The Ljubljana dragon is part of the City of Ljubljana’s coat of arms. It symbolises strength, courage and might. It is depicted on the Dragon Bridge and on top of the castle tower on Ljubljana’s coat of arms.
The Ljubljana dragon may have its origins in the legend of Jason and the Argonauts. Once upon a time, Greek hero Jason and his Argonaut comrades stole a golden fleece, the coat of a golden ram, from the King of Colchis on the Black Sea. On board the Argo they fled their pursuers and found themselves at the mouth of the River Danube instead of going south towards the Aegean Sea and their Greek homeland. There was no way back, so they went on, up the Danube and then along the River Ljubljanica. They had to stop at the source of the Ljubljanica and overwintered here. They then took the Argo apart and in the spring carried it on their shoulders to the Adriatic coast, where they put it back together again and went on their way. According to the legend, on their arrival between what is now Vrhnika and Ljubljana, the Argonauts came across a large lake with a marsh alongside. Here lived a terrible marsh dragon that Jason killed after a heroic struggle. The monster would have been the Ljubljana dragon. It is said that Jason should have been the first real Ljubljana citizen.

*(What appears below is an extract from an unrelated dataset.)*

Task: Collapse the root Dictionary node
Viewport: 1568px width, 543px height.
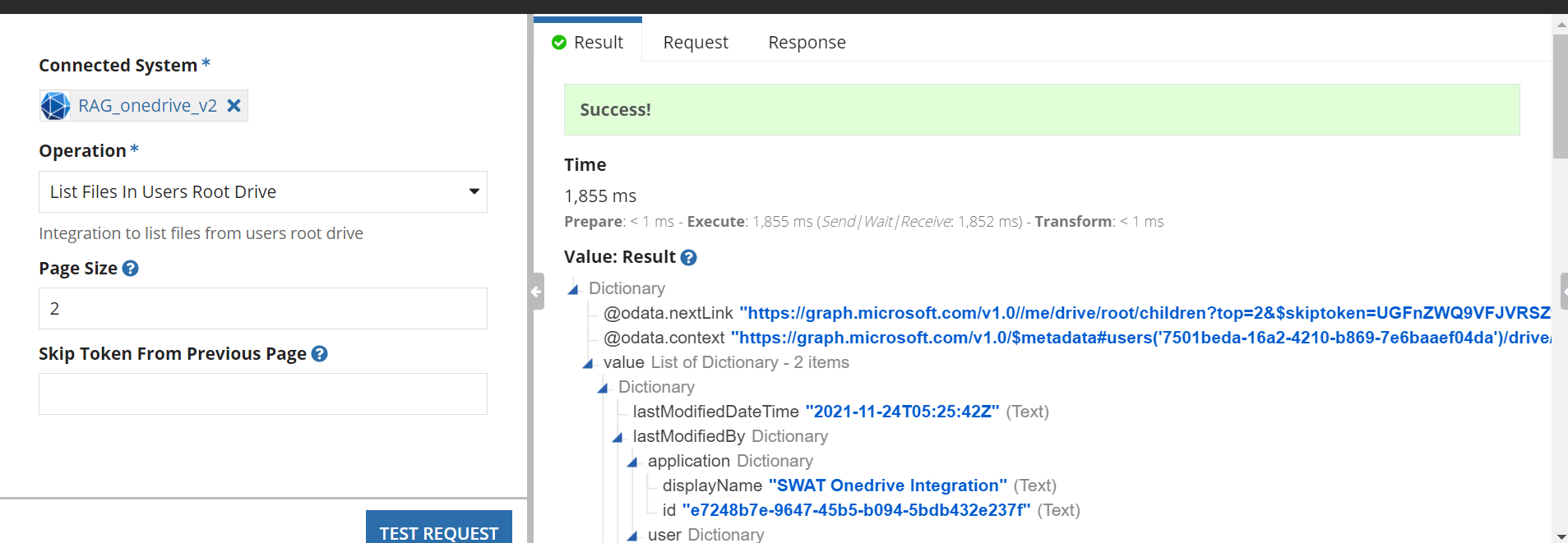Action: [x=573, y=289]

There are two more realistic versions of the dragon story. According to the first, it was taken from St George, the patron saint of the castle chapel. On frescoes and statues George is often seen standing or riding while killing the dragon with a spear. The dragon in the legends of St George represents the ancient ancestral beliefs that the new Semitic religion – Christianity – defeated. Castle Hill was in ancient times a sacred place, where the bearers of a culture of cremation funerals had a stronghold and worshipped their god. When in the Middle Ages the foundations of today’s castle were put down, they also wanted to symbolically overcome the ancient beliefs, so they also dedicated the castle chapel to St George. Alternatively, in Slavic mythology the dragon represents the god Veles, opponent of the supreme thunder god Perun, the highest of the Slavic gods. In the Slavic religion, Perun was usually worshipped on a hill; Veles lower down, usually near a market place.
The first explanation is related to the second, that the dragon evolved from the decoration on the medieval city coat of arms that initially represented just the city walls or gates. The small animal, a decorative addition above the coat of arms, moved into the coat of arms in the Baroque period with the emergence of the tower and other symbolism in the 19th and especially the 20th centuries. The dragon was used as part of the coat of arms on numerous buildings owned by the city, and after the Second World War was used by various companies, from labels on beer bottles to the name of a torch factory or as a prize for achievements in fashion. It was even used on the packet of the well-known Ljubljana cigarettes Filter 57.